You can still find high school and college students boiling hot dogs and cleaning the fryer at the clam shacks, country clubs and state fairs that spring to life when the weather turns hot. But the food that fuels a summer vacation is now more likely being prepared by temporary workers from other countries or local adults trying to make the gig economy work for them.

“It used to be all college kids,” said Bob Benser Jr., who owns the Murdick’s Fudge shops on Mackinac Island, between Michigan’s Upper and Lower Peninsulas. The Murdick family first opened a candy shop in 1887, starting a confection craze that is so much a part of the culture here that summer tourists are called fudgies.

Although youth employment in the United States still spikes in the warmer months, the number of teenagers in the summer labor force fell to 43 percent in 2016, from almost 72 percent at its peak in 1978, according to the most recent figures from the federal Bureau of Labor Statistics.

Bob Benser Jr. took over the largest fudge operation on Mackinac Island from his father, who bought it from the Murdick family in 1969. He has since expanded the business to Martha’s Vineyard.

 

 

Pressure has come from several directions. School started stretching into summer. Employment laws became more restrictive. Scooping cones or running a dough-filled Hobart were no longer considered worthy résumé builders.

At the same time, demand for summer workers rose. After 9/11, domestic travel acquired new appeal; Americans took more vacations, but shorter ones. With a laptop and a good internet connection, work could be done anywhere.

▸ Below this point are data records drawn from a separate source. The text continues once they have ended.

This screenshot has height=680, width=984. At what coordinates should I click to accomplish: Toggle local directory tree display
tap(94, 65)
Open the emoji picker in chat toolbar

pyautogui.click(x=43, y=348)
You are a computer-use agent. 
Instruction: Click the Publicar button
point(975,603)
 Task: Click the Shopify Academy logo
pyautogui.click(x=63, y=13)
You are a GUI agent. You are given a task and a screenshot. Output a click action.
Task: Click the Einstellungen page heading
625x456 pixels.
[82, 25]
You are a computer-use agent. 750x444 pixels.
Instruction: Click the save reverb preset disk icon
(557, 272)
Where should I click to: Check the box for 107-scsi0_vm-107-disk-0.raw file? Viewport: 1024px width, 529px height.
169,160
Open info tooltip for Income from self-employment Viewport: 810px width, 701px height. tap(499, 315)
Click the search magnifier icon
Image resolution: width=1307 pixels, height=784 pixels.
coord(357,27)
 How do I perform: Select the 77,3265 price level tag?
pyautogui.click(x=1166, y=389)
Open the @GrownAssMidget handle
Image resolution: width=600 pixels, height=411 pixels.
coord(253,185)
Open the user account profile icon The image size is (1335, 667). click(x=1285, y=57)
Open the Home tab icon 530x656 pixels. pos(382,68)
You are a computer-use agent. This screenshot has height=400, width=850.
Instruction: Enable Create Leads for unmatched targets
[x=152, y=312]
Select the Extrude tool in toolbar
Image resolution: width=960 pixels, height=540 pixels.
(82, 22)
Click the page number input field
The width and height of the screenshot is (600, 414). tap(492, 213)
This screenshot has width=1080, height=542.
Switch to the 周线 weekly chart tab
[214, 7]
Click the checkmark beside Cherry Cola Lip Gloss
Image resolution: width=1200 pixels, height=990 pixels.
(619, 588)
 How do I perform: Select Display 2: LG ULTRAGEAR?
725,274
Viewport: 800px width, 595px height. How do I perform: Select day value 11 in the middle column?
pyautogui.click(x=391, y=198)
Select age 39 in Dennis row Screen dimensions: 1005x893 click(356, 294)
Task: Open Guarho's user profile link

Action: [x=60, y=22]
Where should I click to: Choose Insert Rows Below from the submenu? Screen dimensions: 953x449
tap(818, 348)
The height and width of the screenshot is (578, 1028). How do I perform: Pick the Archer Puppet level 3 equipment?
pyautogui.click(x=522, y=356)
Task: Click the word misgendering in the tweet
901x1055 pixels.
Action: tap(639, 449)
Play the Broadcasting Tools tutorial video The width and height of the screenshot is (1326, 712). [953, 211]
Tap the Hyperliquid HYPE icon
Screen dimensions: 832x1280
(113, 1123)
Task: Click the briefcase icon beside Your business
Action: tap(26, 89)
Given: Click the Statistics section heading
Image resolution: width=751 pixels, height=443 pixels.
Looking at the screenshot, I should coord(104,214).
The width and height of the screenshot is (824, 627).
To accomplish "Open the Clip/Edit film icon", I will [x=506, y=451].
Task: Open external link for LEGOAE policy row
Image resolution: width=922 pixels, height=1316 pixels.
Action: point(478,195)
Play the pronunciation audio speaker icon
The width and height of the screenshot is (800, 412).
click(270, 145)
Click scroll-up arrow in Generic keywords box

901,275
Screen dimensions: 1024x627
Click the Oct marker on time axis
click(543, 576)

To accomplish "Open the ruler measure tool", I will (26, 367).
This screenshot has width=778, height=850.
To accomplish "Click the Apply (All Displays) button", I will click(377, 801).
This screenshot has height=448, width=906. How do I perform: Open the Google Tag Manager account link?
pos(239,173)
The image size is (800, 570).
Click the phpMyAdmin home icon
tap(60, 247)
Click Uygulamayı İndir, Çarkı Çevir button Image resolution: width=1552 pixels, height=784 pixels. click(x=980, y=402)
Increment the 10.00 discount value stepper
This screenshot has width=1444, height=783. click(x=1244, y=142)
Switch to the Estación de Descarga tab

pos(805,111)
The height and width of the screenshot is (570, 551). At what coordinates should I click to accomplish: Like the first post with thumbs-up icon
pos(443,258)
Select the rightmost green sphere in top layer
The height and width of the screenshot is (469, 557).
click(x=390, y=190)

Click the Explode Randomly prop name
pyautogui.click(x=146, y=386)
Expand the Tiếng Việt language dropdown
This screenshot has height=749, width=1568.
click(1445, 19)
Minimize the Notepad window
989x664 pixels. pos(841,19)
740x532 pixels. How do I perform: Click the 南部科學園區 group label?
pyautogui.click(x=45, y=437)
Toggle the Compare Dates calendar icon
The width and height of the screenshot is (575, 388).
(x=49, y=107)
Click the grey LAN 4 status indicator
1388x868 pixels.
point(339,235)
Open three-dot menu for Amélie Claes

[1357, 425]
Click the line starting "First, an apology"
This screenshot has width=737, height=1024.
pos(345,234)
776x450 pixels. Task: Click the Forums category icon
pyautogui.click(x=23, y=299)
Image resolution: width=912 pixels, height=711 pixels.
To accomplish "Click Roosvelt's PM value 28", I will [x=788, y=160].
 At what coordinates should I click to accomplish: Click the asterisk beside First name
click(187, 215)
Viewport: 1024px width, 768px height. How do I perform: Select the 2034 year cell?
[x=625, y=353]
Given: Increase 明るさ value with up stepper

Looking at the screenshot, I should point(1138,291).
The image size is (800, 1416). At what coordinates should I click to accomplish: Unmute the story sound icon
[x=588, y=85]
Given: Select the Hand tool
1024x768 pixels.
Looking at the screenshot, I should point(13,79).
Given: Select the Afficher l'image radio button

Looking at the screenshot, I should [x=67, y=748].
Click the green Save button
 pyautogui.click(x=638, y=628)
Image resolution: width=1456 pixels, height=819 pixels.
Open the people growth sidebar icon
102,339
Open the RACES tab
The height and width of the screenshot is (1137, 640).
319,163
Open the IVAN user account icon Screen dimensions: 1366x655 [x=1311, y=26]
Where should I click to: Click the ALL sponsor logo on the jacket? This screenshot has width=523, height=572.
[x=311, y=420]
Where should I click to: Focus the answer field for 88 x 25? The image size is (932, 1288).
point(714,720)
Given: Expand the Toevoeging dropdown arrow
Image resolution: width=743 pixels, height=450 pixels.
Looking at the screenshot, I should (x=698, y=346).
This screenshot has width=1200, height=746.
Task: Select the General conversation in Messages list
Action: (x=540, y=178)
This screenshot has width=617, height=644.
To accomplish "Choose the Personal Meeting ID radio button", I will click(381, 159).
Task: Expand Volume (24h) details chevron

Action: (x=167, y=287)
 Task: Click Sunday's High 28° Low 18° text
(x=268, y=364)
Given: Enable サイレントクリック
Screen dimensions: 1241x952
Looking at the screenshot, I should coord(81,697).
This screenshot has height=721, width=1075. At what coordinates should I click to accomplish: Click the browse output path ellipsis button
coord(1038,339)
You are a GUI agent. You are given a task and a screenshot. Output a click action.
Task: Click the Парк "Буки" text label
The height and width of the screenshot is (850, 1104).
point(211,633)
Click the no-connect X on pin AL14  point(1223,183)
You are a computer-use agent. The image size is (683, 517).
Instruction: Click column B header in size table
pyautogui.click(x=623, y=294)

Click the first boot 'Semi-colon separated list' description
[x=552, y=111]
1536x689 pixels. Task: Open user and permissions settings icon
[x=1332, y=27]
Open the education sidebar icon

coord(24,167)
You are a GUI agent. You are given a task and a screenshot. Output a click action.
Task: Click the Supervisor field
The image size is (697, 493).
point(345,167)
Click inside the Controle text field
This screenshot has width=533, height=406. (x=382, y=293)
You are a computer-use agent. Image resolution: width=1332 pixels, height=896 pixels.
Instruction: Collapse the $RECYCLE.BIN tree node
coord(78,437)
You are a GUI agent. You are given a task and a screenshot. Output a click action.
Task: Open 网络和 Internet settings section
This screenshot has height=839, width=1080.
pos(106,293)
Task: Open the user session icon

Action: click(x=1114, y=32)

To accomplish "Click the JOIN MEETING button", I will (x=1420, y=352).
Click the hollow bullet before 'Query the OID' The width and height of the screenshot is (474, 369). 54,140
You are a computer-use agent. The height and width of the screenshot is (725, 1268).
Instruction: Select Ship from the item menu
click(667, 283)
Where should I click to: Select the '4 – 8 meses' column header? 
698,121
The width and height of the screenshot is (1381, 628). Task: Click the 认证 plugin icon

Vacationers started arriving at summer destinations in early May and showed up well into the fall. Trying to staff a fudge shop or marina restaurant with a work force that vanished when classes started in August was a headache.

Employers began making use of workers from other countries with H-2B visas, which are granted to businesses that have specific kinds of seasonal work. But those visas became more difficult to obtain under the Trump administration, which made changes to the program that it said were meant to protect jobs for Americans.